This was one of those "anxious" weekends, where the little issues of life log-jammed against a wall of "what will I do now?" I don't know about you, but I can carry a bit of that before I identify the nausea as "worry."
I'm buying new glasses. I want a new mattress. I want to renovate the Guest Room before the next guest gets here. All that costs money, and we know the Turtle doesn't like being reminded of her limited resources.
I have a book to publish. I have a rose bed to transplant from one suburb to another. I have Summer in The Swamp to contend with. I have no zucchini sprouts. I have a front room full of garage sale stuff that, God willing, will leave in two weeks, but what if it doesn't? I'm stepping over a houseguest for the next 9 days, who isn't really a problem, but he's a pea-sized difference in schedule that this Princess does notice, especially when he gets underfoot as I'm carrying boxes.
My dreams this weekend (when I was able to sleep) were endless pruning of rose bushes and searching for lumber and losing cats in warehouse-sized mazes.

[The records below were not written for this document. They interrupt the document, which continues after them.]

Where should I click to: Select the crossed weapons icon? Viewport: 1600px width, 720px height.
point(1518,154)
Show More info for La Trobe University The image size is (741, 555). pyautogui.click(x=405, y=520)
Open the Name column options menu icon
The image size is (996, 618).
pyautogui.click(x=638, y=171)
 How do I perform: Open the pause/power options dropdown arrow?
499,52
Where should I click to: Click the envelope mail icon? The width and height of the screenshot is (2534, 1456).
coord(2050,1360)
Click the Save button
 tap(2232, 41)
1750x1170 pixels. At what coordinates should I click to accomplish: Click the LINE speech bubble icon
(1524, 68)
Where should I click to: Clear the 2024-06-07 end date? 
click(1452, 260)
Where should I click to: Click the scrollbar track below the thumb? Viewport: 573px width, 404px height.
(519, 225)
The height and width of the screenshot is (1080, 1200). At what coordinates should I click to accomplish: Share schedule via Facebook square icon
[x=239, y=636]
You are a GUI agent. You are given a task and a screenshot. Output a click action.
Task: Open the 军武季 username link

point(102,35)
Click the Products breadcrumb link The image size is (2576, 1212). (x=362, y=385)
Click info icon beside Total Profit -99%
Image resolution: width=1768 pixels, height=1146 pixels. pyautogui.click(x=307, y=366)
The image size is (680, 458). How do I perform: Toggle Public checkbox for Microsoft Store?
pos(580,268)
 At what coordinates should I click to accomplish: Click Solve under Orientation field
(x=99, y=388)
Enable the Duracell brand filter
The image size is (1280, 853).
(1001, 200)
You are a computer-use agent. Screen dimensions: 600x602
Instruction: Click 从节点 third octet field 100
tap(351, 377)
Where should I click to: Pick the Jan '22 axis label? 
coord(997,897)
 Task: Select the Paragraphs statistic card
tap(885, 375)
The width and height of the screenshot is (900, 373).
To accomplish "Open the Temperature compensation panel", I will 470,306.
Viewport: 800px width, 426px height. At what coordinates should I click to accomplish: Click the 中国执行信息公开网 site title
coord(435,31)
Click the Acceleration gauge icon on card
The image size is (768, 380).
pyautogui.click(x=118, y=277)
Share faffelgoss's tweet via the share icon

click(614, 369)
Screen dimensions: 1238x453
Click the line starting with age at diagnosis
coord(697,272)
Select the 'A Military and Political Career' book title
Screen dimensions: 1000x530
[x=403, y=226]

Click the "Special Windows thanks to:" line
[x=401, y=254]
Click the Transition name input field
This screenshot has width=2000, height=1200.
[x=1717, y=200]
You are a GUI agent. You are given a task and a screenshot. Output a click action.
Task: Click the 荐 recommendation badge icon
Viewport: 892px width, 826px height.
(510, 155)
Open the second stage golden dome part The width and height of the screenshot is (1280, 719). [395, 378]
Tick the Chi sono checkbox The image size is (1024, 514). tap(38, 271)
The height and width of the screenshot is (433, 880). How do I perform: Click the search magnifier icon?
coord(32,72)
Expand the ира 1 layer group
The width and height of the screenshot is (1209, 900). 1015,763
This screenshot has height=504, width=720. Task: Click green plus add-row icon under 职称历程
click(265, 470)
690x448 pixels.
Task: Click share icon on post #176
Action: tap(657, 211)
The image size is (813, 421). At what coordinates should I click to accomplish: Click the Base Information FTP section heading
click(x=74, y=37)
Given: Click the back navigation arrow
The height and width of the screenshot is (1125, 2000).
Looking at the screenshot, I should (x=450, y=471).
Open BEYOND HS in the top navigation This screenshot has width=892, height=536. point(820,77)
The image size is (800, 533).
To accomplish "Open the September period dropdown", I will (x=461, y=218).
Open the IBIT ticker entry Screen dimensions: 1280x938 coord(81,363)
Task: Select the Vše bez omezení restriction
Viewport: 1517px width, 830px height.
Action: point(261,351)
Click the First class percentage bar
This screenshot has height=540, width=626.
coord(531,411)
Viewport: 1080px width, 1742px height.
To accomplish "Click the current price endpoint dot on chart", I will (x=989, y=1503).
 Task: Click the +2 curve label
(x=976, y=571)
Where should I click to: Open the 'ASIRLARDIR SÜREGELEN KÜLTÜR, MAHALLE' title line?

That's not good.
It's time to pray. Some people love to quote that "God helps those that help themselves" maxim, but it's a load of compost and, as far as I can tell, completely unBiblical. God helps those who cannot help themselves. None of us are adequate to any task without Him, except possibly rebellion. I need to bring the Big Guy in on the plan, and then hand it over to Him to solve as He has done time and again for me. All that worry time needs to become prayer and trust time.
Happy Monday, dear readers. Hand God your problems today. He's ready for them.